* The task
Can you retype the stretch from the line containing "Given: Enable the" through the end of these lines, with nothing changed?

════════════════════

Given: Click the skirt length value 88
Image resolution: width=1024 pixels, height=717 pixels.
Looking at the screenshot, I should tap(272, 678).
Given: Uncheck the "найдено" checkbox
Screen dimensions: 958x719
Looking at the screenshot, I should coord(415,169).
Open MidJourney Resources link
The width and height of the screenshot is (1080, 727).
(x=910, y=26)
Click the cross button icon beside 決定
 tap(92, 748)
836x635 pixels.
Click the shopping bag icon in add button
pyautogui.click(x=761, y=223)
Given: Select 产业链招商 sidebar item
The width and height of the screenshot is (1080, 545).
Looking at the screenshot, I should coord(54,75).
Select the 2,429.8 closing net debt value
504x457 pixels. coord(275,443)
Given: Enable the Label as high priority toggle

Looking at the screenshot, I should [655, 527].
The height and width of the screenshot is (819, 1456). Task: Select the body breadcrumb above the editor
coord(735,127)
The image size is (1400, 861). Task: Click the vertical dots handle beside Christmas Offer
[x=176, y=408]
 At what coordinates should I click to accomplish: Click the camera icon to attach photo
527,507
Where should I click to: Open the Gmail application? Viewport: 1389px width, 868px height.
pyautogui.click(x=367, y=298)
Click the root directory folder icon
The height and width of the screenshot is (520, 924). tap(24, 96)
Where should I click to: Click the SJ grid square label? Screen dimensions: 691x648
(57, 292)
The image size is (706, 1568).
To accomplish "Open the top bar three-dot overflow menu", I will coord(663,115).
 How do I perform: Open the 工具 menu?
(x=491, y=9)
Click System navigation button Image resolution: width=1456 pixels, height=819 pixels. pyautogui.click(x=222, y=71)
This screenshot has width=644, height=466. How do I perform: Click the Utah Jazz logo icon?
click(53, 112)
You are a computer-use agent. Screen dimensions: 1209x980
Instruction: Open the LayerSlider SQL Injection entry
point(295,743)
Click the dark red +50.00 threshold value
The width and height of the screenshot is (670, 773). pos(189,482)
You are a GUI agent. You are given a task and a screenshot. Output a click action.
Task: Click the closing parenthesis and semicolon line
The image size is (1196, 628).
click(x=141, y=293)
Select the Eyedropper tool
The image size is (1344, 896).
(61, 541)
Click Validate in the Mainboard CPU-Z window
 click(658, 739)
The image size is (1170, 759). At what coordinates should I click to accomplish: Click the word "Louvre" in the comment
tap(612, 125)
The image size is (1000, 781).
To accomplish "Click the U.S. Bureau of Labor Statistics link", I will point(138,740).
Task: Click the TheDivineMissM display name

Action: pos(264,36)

════════════════════

* Final answer
Given: Enable the Label as high priority toggle

Looking at the screenshot, I should [655, 527].
The height and width of the screenshot is (819, 1456). Task: Select the body breadcrumb above the editor
coord(735,127)
The image size is (1400, 861). Task: Click the vertical dots handle beside Christmas Offer
[x=176, y=408]
 At what coordinates should I click to accomplish: Click the camera icon to attach photo
527,507
Where should I click to: Open the Gmail application? Viewport: 1389px width, 868px height.
pyautogui.click(x=367, y=298)
Click the root directory folder icon
The height and width of the screenshot is (520, 924). tap(24, 96)
Where should I click to: Click the SJ grid square label? Screen dimensions: 691x648
(57, 292)
The image size is (706, 1568).
To accomplish "Open the top bar three-dot overflow menu", I will coord(663,115).
 How do I perform: Open the 工具 menu?
(x=491, y=9)
Click System navigation button Image resolution: width=1456 pixels, height=819 pixels. pyautogui.click(x=222, y=71)
This screenshot has width=644, height=466. How do I perform: Click the Utah Jazz logo icon?
click(53, 112)
You are a computer-use agent. Screen dimensions: 1209x980
Instruction: Open the LayerSlider SQL Injection entry
point(295,743)
Click the dark red +50.00 threshold value
The width and height of the screenshot is (670, 773). pos(189,482)
You are a GUI agent. You are given a task and a screenshot. Output a click action.
Task: Click the closing parenthesis and semicolon line
The image size is (1196, 628).
click(x=141, y=293)
Select the Eyedropper tool
The image size is (1344, 896).
(61, 541)
Click Validate in the Mainboard CPU-Z window
 click(658, 739)
The image size is (1170, 759). At what coordinates should I click to accomplish: Click the word "Louvre" in the comment
tap(612, 125)
The image size is (1000, 781).
To accomplish "Click the U.S. Bureau of Labor Statistics link", I will point(138,740).
Task: Click the TheDivineMissM display name

Action: pos(264,36)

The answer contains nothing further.